Sermayenin bedenler üzerinde böylesine talim etmesini, iktidarın bedenler üzerinden kendisini böylesine kurgulaması ve ifade etmesini aslında koloniciliğin 3. dalgasının keşif kolunun faaliyetleri gibi düşünebiliriz. Kadınların öldürülmesinin patriyarka ile faili meçhul cinayetlerin devlet aklı ve governmentality ile ölümün kutsallığına ilişkin ritüellerin aşındırılmasının tıbbi yabancılaşma ile tabii ki bir alakası var ama kapitalizmin bu aşamasında yani bio-kapital çağında, güç biriktiren koloniciliğin üçüncü dalganın, insan bedeninin kutsallığını, insani ilişkilerin hürmetini, hukukun gücünü popülist iktidarların ve kitlelerin ayaklar altında ezmesinin anlamı daha derinde. Lorent Berlant’ın dediği gibi önümüzdeki nesiller, belki sömürülecek kadar bile şanslı olamayacak.

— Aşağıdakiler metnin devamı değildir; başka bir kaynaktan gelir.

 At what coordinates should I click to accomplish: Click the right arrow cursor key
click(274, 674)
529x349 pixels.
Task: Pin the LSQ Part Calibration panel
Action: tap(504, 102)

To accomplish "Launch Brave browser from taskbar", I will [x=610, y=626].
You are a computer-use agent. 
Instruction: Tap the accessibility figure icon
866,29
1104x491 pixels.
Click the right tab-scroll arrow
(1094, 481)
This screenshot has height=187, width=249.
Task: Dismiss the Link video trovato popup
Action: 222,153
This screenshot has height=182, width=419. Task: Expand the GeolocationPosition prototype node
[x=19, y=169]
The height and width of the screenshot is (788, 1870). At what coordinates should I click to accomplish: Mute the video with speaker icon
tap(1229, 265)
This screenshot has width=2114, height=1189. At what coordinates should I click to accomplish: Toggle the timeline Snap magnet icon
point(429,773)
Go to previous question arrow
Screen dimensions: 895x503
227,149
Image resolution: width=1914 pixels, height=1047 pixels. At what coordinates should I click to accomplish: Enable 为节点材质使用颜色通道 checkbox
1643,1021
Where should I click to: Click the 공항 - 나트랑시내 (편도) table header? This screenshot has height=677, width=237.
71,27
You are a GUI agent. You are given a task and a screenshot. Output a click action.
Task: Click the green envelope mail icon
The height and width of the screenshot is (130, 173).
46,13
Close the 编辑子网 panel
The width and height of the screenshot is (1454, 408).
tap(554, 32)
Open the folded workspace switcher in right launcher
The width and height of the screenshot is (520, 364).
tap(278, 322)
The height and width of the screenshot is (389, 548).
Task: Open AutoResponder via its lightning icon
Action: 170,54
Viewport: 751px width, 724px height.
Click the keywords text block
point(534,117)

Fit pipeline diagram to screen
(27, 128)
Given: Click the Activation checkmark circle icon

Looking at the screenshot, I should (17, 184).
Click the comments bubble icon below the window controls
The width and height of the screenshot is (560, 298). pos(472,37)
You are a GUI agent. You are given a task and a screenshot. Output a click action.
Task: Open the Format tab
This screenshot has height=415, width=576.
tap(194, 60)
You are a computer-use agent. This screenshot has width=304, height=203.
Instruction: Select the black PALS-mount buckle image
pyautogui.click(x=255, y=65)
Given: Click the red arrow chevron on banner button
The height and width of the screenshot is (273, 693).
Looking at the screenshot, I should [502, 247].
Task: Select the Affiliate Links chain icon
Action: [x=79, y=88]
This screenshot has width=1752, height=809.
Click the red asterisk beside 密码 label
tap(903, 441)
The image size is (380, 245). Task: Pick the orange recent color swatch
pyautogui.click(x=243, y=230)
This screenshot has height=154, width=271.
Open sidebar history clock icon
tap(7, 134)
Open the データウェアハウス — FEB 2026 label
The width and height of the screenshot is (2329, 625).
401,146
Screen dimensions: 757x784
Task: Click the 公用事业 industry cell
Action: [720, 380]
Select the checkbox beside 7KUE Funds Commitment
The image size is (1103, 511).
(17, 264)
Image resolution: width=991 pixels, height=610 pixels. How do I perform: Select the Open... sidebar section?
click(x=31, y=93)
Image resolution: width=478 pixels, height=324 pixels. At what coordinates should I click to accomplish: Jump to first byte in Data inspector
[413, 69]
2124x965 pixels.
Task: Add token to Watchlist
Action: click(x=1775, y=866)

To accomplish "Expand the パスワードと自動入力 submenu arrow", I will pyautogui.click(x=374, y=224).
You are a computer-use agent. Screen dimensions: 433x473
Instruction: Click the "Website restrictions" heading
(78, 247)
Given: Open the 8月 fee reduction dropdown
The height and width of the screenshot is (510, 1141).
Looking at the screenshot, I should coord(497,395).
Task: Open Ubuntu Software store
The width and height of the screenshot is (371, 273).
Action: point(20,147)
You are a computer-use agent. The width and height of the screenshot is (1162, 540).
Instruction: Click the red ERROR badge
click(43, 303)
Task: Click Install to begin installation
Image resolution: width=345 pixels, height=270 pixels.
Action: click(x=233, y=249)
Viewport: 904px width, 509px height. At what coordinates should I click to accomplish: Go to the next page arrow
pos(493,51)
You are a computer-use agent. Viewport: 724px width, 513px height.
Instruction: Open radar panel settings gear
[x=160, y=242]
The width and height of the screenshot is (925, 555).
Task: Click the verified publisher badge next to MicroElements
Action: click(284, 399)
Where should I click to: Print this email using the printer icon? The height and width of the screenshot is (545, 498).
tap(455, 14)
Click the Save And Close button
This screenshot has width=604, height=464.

-IV-Bir Mezarı Hak Etmek, Tek Parça Gömülmek
“şimdi nasıldır bahçenin hali, ey bahar meltemi söyle!/ çünkü bülbüller figan ediyor, böyle gamlı telaşlı/ gül nedir ki senin can alıcı güzelliğin karşısında/ sen çiçekler arasında, dikenler içindeki gül gibisin/ ey şifa kaynağı mücevher, hastalarına bir bak/ merhem elinde, fakat;/ bizi yaralı bırakıyorsun/ bir ömür daha lazım, ölümümüzden sonra çünkü bu ömrümüzü sadece umut etmekle geçirdik.”[1]
Tıbbi teknolojiler, organ bağışı, kaçakçılığı, ölüm ve bio-kapital üzerine olan doktora tezimi, savunma aşamasına getirdiğimden, eşim Seyhan’dan, okuyup düzeltmesini rica ettim. Okuyup düzelttikten sonra, birkaç gün huzursuz oldu, içi boşaltılmış insanlar, korsan faaliyet yapan hastaneler, derin dondurucularda saklanmış uzuvlar, idam mangalarının arkasında yarı canlı maktüllerin organlarını almak için bekleyen tıbbi ekipler, onu kaygılandırmıştı. Tez jürimdeki hocalarım da, tezi okuduktan sonra epey endişelenmişlerdi bu örnekleri görünce… Eşim, tez üzerine konuştuğumuz bir akşam şöyle dedi, ‘ne diyelim inşallah, tek parça gömülmek nasip olur bize…‘Doktora tezim, hayatın acımasızlığı, Rabia Vatan cinayeti ve babasının verdiği hukuk mücadelesi ile dolu günlerde; İranlı büyük sinema ustası Kiyarüstemi’nin, hastanede ölmeden önceki bir görüntüsü ile karşılaştım. Hastaneye arkadaşları ziyarete gelmişler ve bir kadın sanatçı onun çok sevdiği, sözleri Sadi Şirazi’ye müziği Mohsen Namjoo’ya ait olan bir şarkıyı kopuz ile canlı olarak çalıp söylüyor.
Kiyarüstemi, bu ziyaretten kısa bir süre sonra, hastanede enfeksiyon kaparak ölüyor. Ama gene de şanslı, uzun ve başarılı bir hayatın ardından, tek parça ve kendine ait bir mezarın içinde sonsuzluğun kıyısında; o çok sevdiği şarkının sözlerinde denildiği gibi, umut etmekle heba olmuş ömrün yerine yenisinin verilmesini bekliyor.
Temiz bir çevrede yaşamak, iş bulmak, emekli olmak, tedavi olmak, (iyi) beslenmek, (tek parça olarak) ölmek, mezar sahibi olmak, eskiden haktı, şu anda mücadelenin başlıkları, eğer bu mücadelenin hakkı verilmezse, önümüzdeki nesillerin nostaljisi haline gelecekler.